Even twelve years later, what continued to remain misunderstood were the varying degrees of thin filament activation between pre- or post-power stroke myosin. Myosin’s kinetic properties had remained vague, and many techniques had been employed to further investigate what was left unknown. One of these techniques actually was instigated by Taylor and B. Finlayson in 1969 through the proton release. In 1987, S. Rosenfeld and Taylor evaluated the regulatory mechanism of actin-sub fragment 1 nucleoside triphosphate. They were interested in the influence that calcium binding to regulated actin has on ATPase cycle rates. For the hydrolysis step, there was only a small change in the presence of calcium. On the other hand, for the dissociation of the ligand and products, the presence of calcium for ATP led to an increased rate by 10-20-fold. These results showed Rosenfeld and Taylor that the particular steps in the ATPase cycle that were most impacted by the presence of calcium were the transition steps, followed by the dissociation of the ligand from the active site.

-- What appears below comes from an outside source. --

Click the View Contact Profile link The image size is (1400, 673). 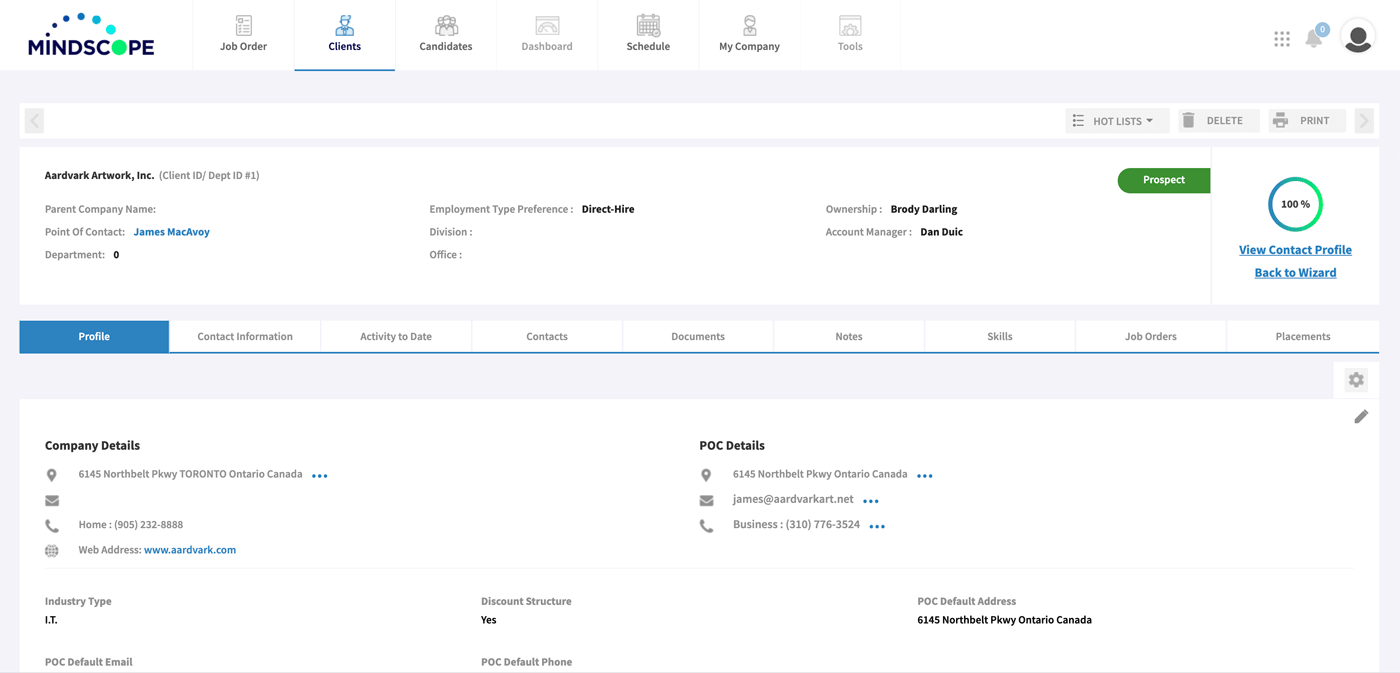(1295, 249)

The actomyosin ATP hydrolysis cycle in muscle motility was intended to show a direct correlation in the regulation of ATP hydrolysis and the power stroke. However, experiments that exhibited an absence of ATP hydrolysis could not explain regulation. In “Investigation into the mechanism of thin filament regulation by transient kinetics and equilibrium binding: Is there a conflict?”, Taylor, along with David H. Heely and Howard D. White conduct research and provide more clarity to the issue. In their research, they confirm that the thin filament activity is primarily influenced by the rate of inorganic phosphate dissociation. In addition, they observed that the regulatory focal point of the thin filament, or the step that releases the inorganic phosphate, is dependent upon myosin’s conformation, as well as the bonded state of the thin filament.

== Awards and honors ==
Published on March 4, 1999, The University of Chicago Chronicle writes about the honoring of Taylor at the National Institutes of Health in Bethesda, Maryland, with a science symposium. The symposium is titled as "Myosin, Microtubules and Motion" to acknowledge Taylor's contributions and efforts towards these particular fields. On May 1, 2001, Taylor was elected Member of the National Academy of Sciences. He was elected for his crucial contributions to the biochemistry of muscle contraction. Taylor is recognized as the "father of cytoskeletal research".